Even in the midst of a pandemic, the Whatcom Humane Society will not turn an animal away, no matter its age, breed or condition.

Members of the foster care program have been able to make this possible. 

“We are fortunate that our wonderful volunteer teams have opened their hearts and homes and are providing foster homes to over 60 shelter animals, which allows our kennels to have plenty of room for new arrivals,” Laura Clark, director of the Whatcom Humane Society, said in an email.  

The foster care program is the only volunteer program still active at the Whatcom Humane Society right now. 

Carly Todhunter, the volunteer and outreach services manager at Whatcom Humane Society, said in an email that foster care volunteers have not been able to fulfill “normal” shifts since Inslee’s “Stay Home, Stay Healthy” order went into effect. 

According to the Humane Society’s website, foster care volunteers are normally required to attend a volunteer session, but all sessions have been canceled at this time. 

Other volunteer opportunities through the Wildlife Rehabilitation Center and vet clinic have also been postponed for the time being. 

“Once the [stay-at-home] order is lifted, we will start slowly bringing volunteers back in phases,” Todhunter said in an email. 

Even though access to the Whatcom Humane Society facilities is limited and adoption kennels are closed to the public, adopting a pet is still possible.
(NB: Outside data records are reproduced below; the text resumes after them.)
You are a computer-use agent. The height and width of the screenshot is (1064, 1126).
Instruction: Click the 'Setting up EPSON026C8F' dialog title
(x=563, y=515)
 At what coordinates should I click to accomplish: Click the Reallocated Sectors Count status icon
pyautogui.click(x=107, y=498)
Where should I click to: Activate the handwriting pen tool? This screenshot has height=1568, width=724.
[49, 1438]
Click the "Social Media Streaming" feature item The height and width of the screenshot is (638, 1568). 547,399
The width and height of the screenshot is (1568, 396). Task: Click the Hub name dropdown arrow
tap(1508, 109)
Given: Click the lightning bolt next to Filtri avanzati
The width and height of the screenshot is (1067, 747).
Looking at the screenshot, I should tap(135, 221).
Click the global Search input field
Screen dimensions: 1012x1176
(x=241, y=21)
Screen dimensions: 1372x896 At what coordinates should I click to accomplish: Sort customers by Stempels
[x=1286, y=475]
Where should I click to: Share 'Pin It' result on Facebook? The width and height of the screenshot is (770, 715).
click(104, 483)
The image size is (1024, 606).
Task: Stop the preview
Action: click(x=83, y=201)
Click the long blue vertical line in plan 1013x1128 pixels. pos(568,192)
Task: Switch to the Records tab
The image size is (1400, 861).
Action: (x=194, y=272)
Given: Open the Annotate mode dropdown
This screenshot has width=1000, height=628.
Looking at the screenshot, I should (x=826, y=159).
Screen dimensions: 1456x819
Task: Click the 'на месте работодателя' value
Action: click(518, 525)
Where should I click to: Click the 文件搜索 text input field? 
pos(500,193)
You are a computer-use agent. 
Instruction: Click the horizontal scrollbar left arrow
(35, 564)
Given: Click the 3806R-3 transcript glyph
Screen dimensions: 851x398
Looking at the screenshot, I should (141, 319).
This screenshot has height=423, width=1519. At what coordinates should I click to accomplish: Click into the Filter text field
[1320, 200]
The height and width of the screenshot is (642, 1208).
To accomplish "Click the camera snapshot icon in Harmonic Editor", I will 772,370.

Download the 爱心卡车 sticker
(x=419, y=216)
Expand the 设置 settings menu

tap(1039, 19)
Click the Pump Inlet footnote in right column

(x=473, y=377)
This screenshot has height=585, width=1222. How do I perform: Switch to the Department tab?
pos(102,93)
While you cannot physically go to the Humane Society to meet the pets, photos and descriptions are available online. 

This has proven to be a bit of a challenge for Brenna Ellis, a third-year elementary education student at Western. 

In a direct message conservation over Facebook, Ellis said that she has been looking to adopt another cat to help with her current cat’s anxiety. 

“Since you can’t meet with the pet before you adopt them, it has been hard to make a decision about what pet would fit well in my home,” Ellis said. 

Clark said that with everything going on related to COVID-19 and the stay-at-home order, the Whatcom Humane Society has not seen an increase in surrendered animals, but there has been a decrease in adoptions. 

To adopt a pet right now, fill out the application online and wait to hear back from a Whatcom Humane Society staff member.